▶ Exercise directions: Find every line in the listing below that includes the word "width", then give only how many there are.
* * * *
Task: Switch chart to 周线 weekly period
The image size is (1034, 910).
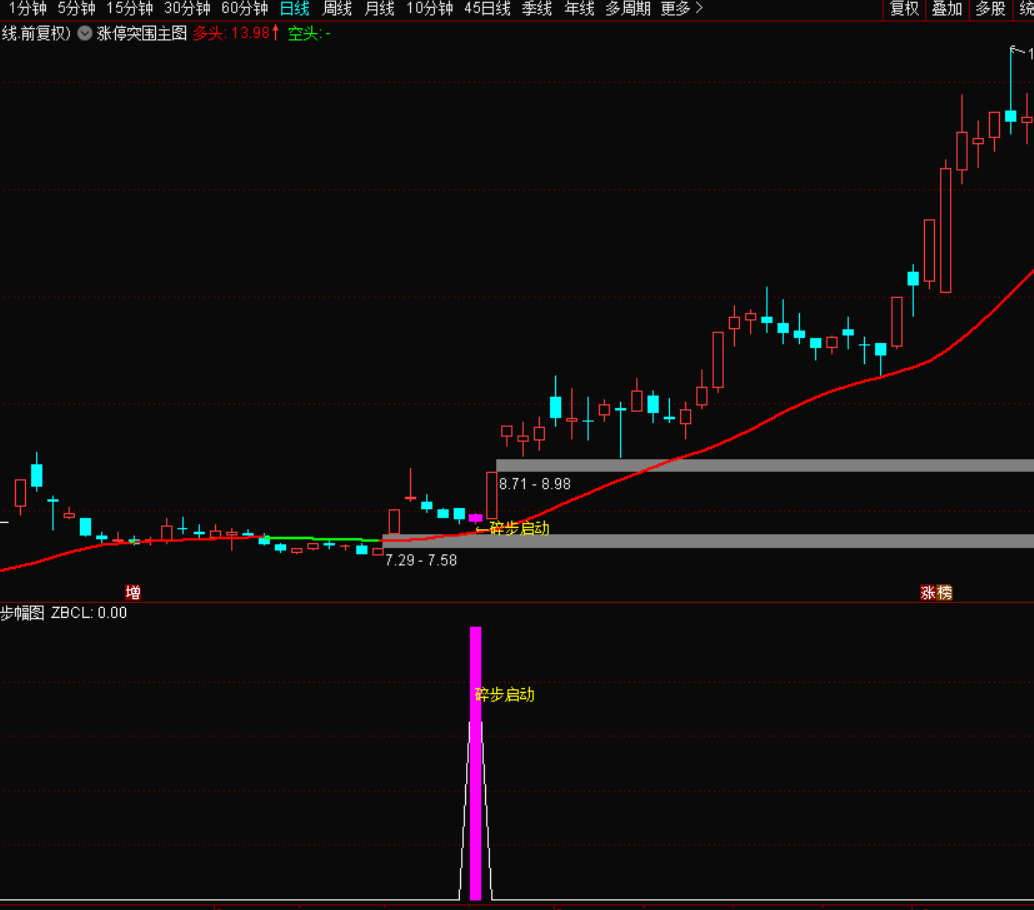Action: [337, 9]
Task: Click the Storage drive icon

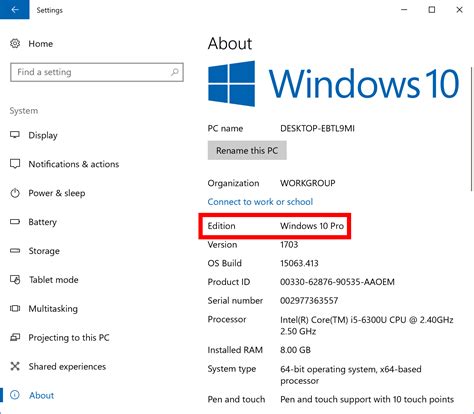Action: pos(15,251)
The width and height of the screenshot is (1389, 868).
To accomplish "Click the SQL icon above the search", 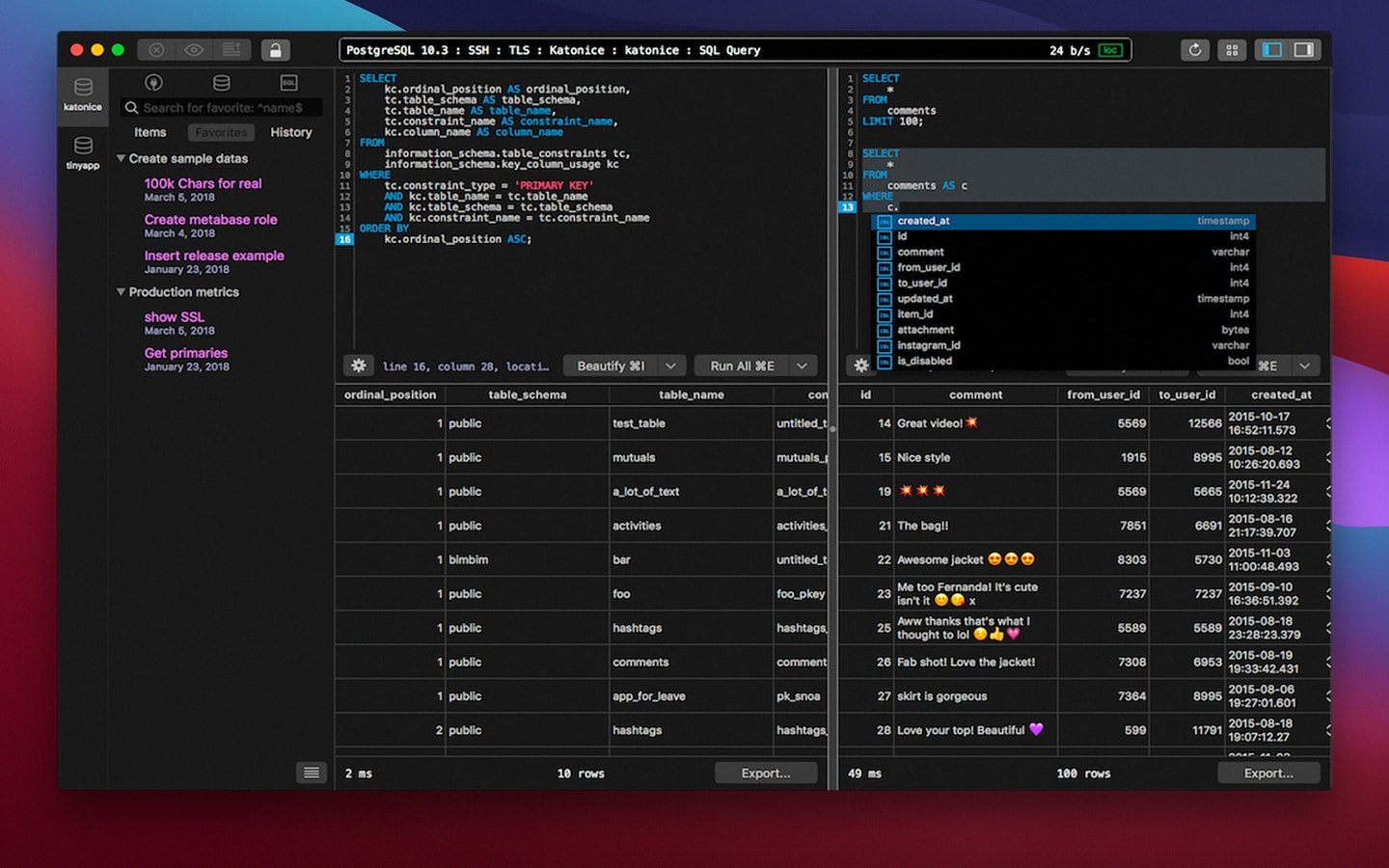I will [x=288, y=83].
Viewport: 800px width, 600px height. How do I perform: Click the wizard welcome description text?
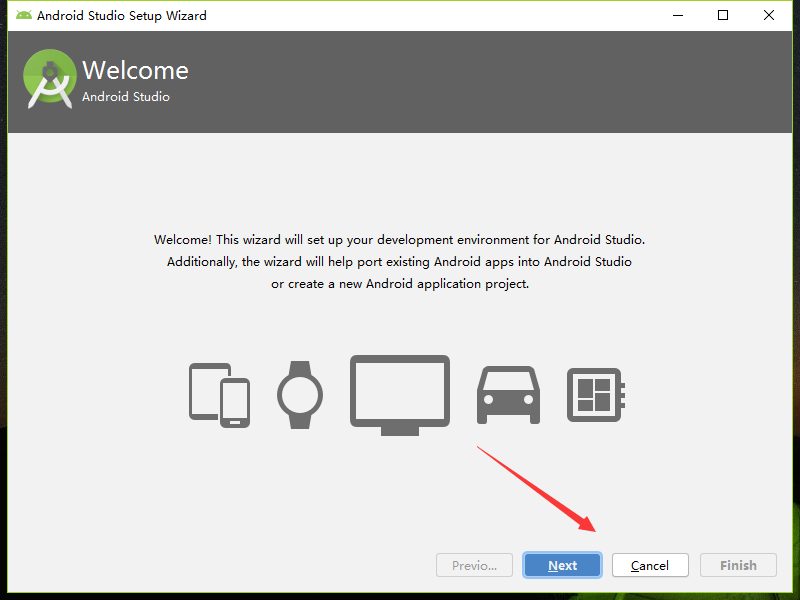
* * * *
▶ Final answer: 2